Page 279 - DCAP403_Operating System
P. 279

Operating System




                    Notes          The Traditional UNIX Way

                                   Traditional Unix systems provide the select(2) and/or poll(2) system calls. With both of these
                                   you pass an array of FDs to the kernel, with an optional timeout. When there is activity, or when
                                   the call times out, the system call will return. The application must then scan the array to see
                                   which FDs are active. This scheme works well with small numbers of FDs, and is simple to use.
                                   Unfortunately, for thousands of FDs, this does not work so well.
                                   The kernel has to scan your array of FDs and check which ones are active. This takes approximately
                                   3 microseconds (3 us) per FD on a Pentium 100 running Linux 2.1.x. Now you might think that
                                   3 us is quite fast, but consider if you have an array of 1000 FDs. This is now 3 milliseconds (3
                                   ms), which is 30% of your timeslice (each timeslice is 10 ms). If it happens that there is initially
                                   no activity and you specified a timeout, the kernel will have to perform a second scan after some

                                   activity occurs or the syscall times out. Ouch! If you have an even bigger application (like a large
                                   http server), you can easily have 10000 FDs. Scanning times will then take 30 ms, which is three
                                   timeslices! This is just way too much.
                                   You might say that 3 ms for 1000 FDs is not such a big deal: a user will hardly notice that. The
                                   problem is that the entire array of FDs is scanned each time you want to go back to your polling
                                   loop. The way these applications work is that after checking for activity on FDs, the application
                                   processes the activity (for example, reading data from active FDs). When all the activity has been
                                   processed, the application goes back to polling the OS for more FD activity. In many cases, only
                                   a small number of FDs are active at any one time (say during each timeslice), so it may only
                                   take a few milliseconds to process all the activity. High performance http servers can process
                                   hundreds or thousands of transactions per second. A server that takes 2 ms to process each active
                                   FD can process 500 transactions per second. If you add 3 ms for FD scanning in the kernel, you
                                   now have 5 ms per transaction. That only gives 200 transactions per second, a massive drop in
                                   performance.
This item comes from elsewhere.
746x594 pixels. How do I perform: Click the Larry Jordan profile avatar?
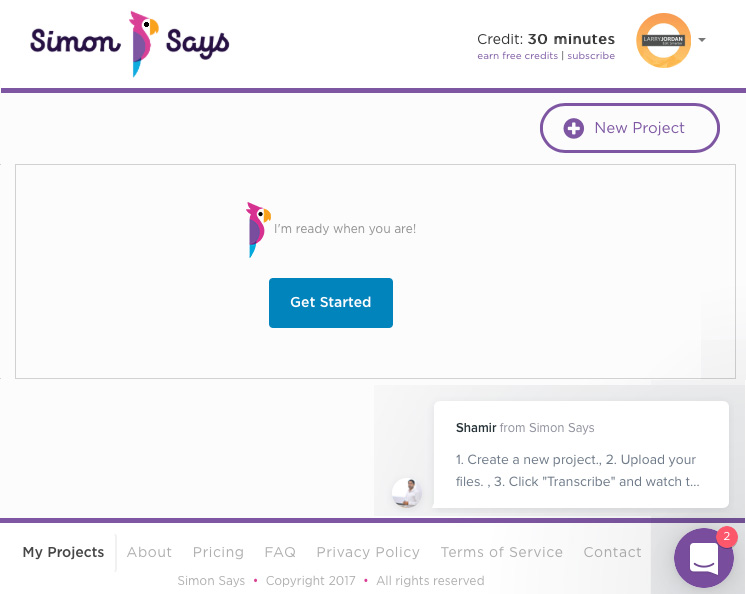[663, 40]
                                   There is another problem, and that is that the application needs to scan the “returned” FD array
                                   that the kernel has updated to see which FDs are active. This is yet another scan of a large array.
                                   This isn’t as costly as the kernel scan, for reasons I’ll get to later, but it is still a fi nite cost.

                                   New POSIX Interfaces
                                   A fairly simple proposal is to use the POSIX.4 Asynchronous I/O (AIO) interface (aio_read()
                                   and friends). Here we would call aio_read() for each FD. This would then queue thousands of
                                   asynchronous I/O requests. This model looks appealing, until we look under the hood of some
                                   aio_*() implementations. The Linux glibc implementation is a case in point: there is no kernel
                                   support. Instead, the C library (glibc 2.1) launches a thread per FD for which there are outstanding

                                   AIO requests (up to the maximum number of configured threads). In general, implementing this
                                   facility in the C library is reasonable, as it avoids kernel bloat. However, if you use this facility to
                                   start thousands of AIO requests, you may end up creating thousands of threads. This is no good,
                                   since threads are costly. The “obvious” solution is to implement AIO in the Linux kernel, then.
                                   Another solution is to use userspace tricks to avoid the scalability problems (see the description

                                   of migrating FDs below). These solutions may be fine if you only want to run under Linux, but
                                   is not much help if you want to run under another OS which also implements AIO using threads
                                   (and for which you don’t have the source code so you can change the implementation). The point
                                   here is that there appears to be no guarantee that aio_*() implementations are scalable across
                                   platforms which support it.
                                   It is also worth noting that POSIX.4 Asynchronous I/O is not necessarily available on all POSIX.4

                                   compliant systems (facilities defined by POSIX.4 are optional). So even if you were prepared to
                                   limit your application to POSIX.4 systems, there is still no guarantee that AIO is available. Many
                                   or most implementations will be scalable, but we can’t be sure all are scalable, so we need an
                                   alternative.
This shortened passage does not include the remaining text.